§ **Vorgegebener Text**:
+-------+

Für die Angeklagten waren die Laserpointer-Angriffe auf Piloten zunächst ein Spiel. Gestern standen sie vor Gericht

St. Georg. Vor Gericht wirken sie geknickt, der eine hat nervöse, rote Flecken auf den Wangen, der andere starrt betreten zu Boden. Es könnten ebenso gut zwei Schüler sein, die nach einem tumben Streich dem Direktor Rede und Antwort stehen - davon kann hier aber nicht im Ansatz die Rede sein.

Nicht auszudenken, was alles hätte passieren können, als Philip P., 19, und Kevin-Ken H., 18, mit einem Laserpointer vier Flugzeuge im Landeanflug und einen Polizeihubschrauber anvisierten. Diesen Irrsinn, angeklagt als "gefährlicher Eingriff in den Luftverkehr", verkaufen sie vorm Amtsgericht St. Georg indes als pubertären Lausbubenstreich. "Jugendlicher Leichtsinn?" Das klingt angesichts der Gefahr eines Absturzes geradezu putzig.

Die jungen Männer sind die ersten überhaupt, die sich in Hamburg wegen einer Blendattacke auf Piloten verantworten müssen, insofern betritt auch die Justiz Neuland. Nun wollen sie ihre Taten gestehen, und Philip P. erzählt erst einmal vom Faktor Spaß. Er habe den grellen Strahler für 20 Euro von einem Freund gekauft. Mit Kevin-Ken H., der wie er in einem Horner Jugendwohnheim lebt, habe er ihn am 14. Juni getestet. Erst hätten sie Häuserwände und Straßenschilder angeleuchtet. Weil ihnen das schnell langweilig geworden sei, hätten sie Rümpfe von Flugzeugen, aber nicht deren Cockpits, ins Visier genommen. "Ich hätte nie gedacht, dass man so weit blenden kann", sagt Philip P. Dabei hatten sie zuvor die Reichweite des Laserpointers erfolgreich am Kilometer entfernten Fernsehturm erprobt.

+-------+

§ **Bereitgestelltes Material**:
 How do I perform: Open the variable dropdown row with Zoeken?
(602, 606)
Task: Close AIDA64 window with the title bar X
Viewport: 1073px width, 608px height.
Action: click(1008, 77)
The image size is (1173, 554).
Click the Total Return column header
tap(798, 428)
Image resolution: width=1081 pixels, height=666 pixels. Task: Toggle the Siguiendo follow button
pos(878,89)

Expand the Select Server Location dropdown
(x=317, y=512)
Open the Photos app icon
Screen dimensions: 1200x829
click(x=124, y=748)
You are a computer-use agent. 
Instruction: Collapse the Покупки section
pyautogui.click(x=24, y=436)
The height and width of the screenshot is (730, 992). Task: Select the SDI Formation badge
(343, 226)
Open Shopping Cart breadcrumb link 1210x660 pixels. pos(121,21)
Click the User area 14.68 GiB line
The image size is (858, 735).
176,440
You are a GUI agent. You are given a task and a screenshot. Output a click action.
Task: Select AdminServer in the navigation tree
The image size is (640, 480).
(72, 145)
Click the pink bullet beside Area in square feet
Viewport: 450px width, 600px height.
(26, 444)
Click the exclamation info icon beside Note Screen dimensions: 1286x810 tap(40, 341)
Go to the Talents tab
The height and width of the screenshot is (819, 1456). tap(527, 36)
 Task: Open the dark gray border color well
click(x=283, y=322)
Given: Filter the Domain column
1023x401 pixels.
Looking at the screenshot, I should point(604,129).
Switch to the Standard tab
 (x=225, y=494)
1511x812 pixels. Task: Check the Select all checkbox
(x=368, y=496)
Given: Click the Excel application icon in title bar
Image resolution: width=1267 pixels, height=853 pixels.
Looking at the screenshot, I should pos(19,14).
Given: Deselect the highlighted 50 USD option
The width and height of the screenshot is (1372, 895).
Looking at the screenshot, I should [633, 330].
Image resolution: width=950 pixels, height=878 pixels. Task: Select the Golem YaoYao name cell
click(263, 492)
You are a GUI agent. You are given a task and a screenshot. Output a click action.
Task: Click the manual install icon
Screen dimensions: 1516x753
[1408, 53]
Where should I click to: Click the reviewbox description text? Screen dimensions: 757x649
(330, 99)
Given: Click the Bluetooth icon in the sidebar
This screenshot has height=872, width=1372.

+-------+

§ **Zu lösende Aufgaben**:
[A] Schreib aus dem Bericht über die Laserpointer-Angriffe den Teil ab „Die jungen Männer“ bis einschließlich „entfernten Fernsehturm erprobt.“ ab. Tausch dabei „Fernsehturm“ gegen „Funkturm“ aus.
[B] Wie viel hat Philip P. laut dem Bericht über die Laserpointer-Angriffe für den Laserpointer bezahlt?

§ **Lösungen der Aufgaben**:
[A]
Die jungen Männer sind die ersten überhaupt, die sich in Hamburg wegen einer Blendattacke auf Piloten verantworten müssen, insofern betritt auch die Justiz Neuland. Nun wollen sie ihre Taten gestehen, und Philip P. erzählt erst einmal vom Faktor Spaß. Er habe den grellen Strahler für 20 Euro von einem Freund gekauft. Mit Kevin-Ken H., der wie er in einem Horner Jugendwohnheim lebt, habe er ihn am 14. Juni getestet. Erst hätten sie Häuserwände und Straßenschilder angeleuchtet. Weil ihnen das schnell langweilig geworden sei, hätten sie Rümpfe von Flugzeugen, aber nicht deren Cockpits, ins Visier genommen. "Ich hätte nie gedacht, dass man so weit blenden kann", sagt Philip P. Dabei hatten sie zuvor die Reichweite des Laserpointers erfolgreich am Kilometer entfernten Funkturm erprobt.

[B] 20 Euro.